5. The computing system of claim 4, wherein
the control network comprises:
an encoder configured to be a trainable copy of an encoder of the diffusion model,
zero-initialized convolutional layers placed at an output of the encoder of the control network, and
a middle block configured to be a trainable copy of a middle block of the diffusion model; and
the layout is inputted into the encoder of the control network.
6. The computing system of claim 2, wherein the layout is an image representation defining coordinates for each structural element in the game application.
7. The computing system of claim 1, wherein a seed value of the diffusion model when the game asset prompt is inputted into the diffusion model is the same as a seed value of the diffusion model when the background image prompt is inputted into the diffusion model.
8. The computing system of claim 1, wherein the common style description defines at least a stroke weight, a color palette, lighting, or artistic rendering style for the plurality of game asset images and the background image.
9. The computing system of claim 1, wherein the plurality of game asset images include images of main entities, secondary entities, and environmental assets.
10. The computing system of claim 1, wherein the processing circuitry is configured to further generate a natural language response inviting a subsequent user input to modify the game application.
11. A computing method for generating a game application, the computing method comprising:
receiving a user input;
generating a plurality of game asset prompts and a background image prompt based on the user input, the plurality of game asset prompts and the background image prompt including a common style description;
inputting the plurality of game asset prompts and the background image prompt into a diffusion model to generate a plurality of game asset images and a background image, respectively; and
generating the game application using the plurality of game asset images and the background image.
12. The computing method of claim 11, wherein
a layout prompt is generated based on the user input; and
the layout prompt is inputted into a language model to generate a layout.
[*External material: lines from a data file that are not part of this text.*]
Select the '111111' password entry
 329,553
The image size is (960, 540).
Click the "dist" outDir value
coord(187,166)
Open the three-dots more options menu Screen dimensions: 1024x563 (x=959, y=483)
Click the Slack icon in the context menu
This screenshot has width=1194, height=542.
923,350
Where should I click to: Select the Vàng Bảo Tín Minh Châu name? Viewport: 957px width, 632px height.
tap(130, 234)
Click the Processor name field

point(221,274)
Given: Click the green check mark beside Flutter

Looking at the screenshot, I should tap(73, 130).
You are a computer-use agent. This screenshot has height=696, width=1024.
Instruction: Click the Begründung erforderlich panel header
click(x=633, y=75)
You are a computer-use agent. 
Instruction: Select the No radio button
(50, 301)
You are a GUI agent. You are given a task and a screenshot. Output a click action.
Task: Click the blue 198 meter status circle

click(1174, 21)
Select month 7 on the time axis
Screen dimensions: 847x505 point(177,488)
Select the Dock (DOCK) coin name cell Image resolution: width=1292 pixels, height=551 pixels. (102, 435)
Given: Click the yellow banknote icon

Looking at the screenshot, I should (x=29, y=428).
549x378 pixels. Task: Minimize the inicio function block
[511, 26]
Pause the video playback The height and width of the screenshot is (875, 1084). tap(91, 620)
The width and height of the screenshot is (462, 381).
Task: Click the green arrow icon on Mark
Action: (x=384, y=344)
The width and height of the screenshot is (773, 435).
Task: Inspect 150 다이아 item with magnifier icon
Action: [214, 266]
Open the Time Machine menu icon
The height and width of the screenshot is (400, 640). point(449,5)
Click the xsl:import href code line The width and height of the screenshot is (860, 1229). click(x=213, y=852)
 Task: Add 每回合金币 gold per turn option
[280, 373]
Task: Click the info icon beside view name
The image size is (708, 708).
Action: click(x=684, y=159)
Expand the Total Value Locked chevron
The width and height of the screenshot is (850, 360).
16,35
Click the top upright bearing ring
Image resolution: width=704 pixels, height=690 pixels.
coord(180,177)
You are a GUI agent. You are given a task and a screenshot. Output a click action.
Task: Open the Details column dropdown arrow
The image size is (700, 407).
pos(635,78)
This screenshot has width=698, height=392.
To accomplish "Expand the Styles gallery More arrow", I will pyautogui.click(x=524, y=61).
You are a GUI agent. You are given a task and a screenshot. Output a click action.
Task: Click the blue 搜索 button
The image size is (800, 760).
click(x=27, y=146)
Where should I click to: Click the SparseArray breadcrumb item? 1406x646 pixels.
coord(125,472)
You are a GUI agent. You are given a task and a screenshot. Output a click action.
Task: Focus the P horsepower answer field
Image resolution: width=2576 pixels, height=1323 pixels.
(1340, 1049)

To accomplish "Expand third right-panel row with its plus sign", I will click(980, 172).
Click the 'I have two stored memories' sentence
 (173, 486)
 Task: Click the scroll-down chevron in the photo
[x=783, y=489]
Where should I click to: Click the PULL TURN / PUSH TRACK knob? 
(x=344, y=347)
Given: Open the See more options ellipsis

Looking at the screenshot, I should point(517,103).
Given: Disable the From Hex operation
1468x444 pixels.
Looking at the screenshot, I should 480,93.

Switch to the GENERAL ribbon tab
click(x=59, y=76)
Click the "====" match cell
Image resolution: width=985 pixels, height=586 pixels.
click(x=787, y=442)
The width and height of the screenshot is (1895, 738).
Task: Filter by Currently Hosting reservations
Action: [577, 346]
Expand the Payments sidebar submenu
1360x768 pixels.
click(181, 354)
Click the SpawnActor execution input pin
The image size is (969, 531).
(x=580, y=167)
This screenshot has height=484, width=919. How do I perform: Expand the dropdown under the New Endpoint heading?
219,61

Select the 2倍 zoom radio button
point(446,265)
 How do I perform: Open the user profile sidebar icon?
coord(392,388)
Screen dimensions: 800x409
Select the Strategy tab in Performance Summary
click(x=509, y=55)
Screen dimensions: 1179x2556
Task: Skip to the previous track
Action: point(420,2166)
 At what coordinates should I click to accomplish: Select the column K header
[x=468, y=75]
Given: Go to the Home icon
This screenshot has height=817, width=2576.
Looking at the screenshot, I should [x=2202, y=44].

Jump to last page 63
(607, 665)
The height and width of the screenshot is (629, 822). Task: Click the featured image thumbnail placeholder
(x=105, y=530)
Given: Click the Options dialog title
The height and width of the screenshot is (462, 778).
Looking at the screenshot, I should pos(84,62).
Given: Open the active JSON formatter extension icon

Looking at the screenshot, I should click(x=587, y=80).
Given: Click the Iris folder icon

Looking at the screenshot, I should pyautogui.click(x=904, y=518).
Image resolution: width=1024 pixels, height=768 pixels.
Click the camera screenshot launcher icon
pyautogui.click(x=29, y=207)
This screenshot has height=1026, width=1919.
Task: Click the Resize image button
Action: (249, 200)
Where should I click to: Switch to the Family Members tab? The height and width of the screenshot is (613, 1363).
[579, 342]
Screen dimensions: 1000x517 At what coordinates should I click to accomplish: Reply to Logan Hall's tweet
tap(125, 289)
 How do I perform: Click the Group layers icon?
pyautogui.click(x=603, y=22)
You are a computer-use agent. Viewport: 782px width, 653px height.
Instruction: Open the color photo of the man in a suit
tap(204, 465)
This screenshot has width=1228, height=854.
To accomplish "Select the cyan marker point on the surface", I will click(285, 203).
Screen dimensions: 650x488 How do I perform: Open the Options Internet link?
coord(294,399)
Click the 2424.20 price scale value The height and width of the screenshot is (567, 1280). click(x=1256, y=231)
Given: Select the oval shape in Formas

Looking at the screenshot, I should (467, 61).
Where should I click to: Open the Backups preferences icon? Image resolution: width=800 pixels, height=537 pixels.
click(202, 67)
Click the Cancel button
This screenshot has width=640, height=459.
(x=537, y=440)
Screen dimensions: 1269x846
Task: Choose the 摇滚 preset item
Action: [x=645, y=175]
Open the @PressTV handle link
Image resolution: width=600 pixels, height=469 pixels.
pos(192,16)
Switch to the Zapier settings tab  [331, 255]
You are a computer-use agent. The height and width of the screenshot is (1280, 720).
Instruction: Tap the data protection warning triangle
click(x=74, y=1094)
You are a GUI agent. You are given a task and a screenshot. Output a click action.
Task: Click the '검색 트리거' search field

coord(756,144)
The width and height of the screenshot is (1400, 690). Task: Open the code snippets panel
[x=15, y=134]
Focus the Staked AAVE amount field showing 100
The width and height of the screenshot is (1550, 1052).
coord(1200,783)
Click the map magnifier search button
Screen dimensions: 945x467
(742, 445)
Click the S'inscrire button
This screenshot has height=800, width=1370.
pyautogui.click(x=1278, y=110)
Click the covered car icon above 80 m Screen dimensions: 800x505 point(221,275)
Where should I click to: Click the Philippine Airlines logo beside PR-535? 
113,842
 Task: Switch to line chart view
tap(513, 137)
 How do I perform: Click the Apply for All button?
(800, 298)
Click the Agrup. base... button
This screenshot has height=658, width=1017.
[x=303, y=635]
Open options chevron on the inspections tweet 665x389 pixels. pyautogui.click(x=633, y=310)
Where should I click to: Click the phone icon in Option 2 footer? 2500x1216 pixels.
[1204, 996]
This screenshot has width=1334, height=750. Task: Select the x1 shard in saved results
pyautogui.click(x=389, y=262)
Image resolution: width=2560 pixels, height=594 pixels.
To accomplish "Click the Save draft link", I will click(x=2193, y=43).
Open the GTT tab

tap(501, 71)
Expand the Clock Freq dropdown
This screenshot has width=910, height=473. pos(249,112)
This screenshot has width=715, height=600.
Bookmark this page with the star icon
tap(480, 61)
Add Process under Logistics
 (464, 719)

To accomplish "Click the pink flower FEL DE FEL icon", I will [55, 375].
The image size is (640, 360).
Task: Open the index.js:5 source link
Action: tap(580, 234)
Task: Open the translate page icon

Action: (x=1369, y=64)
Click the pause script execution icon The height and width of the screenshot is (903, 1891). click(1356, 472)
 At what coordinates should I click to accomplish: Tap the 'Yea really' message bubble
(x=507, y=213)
13. The computing method of claim 12, wherein
the layout is inputted into a control network to generate features; and
the features are inputted into the diffusion model to generate the background image.
14. The computing method of claim 13, wherein the background image prompt and the layout are inputted into the control network to generate the features.
15. The computing method of claim 14, wherein the layout is inputted into an encoder of the control network.
16. The computing method of claim 12, wherein the layout is an image representation defining coordinates for each structural element in the game application.
17. The computing method of claim 11, wherein a seed value of the diffusion model when the game asset prompt is inputted into the diffusion model is set the same as a seed value of the diffusion model when the background image prompt is inputted into the diffusion model.
18. The computing method of claim 11, wherein the common style description defines at least a stroke weight, a color palette, lighting, or artistic rendering style for the plurality of game asset images and the background image.
19. The computing method of claim 11, further comprising generating a natural language response inviting a subsequent user input to modify the game application.
20. A computing system for generating a game application, the computing system comprising:
processing circuitry and memory storing instructions that, when executed, cause the processing circuitry to:
receive a user input;
determine a plurality of game asset prompts and a background image prompt based on the user input;
input the plurality of game asset prompts and the background image prompt into a diffusion model to generate a plurality of game asset images and a background image, respectively; and
generate the game application using the plurality of game asset images and the background image, wherein
a seed value of the diffusion model when the game asset prompt is inputted into the diffusion model is set the same as a seed value of the diffusion model when the background image prompt is inputted into the diffusion model.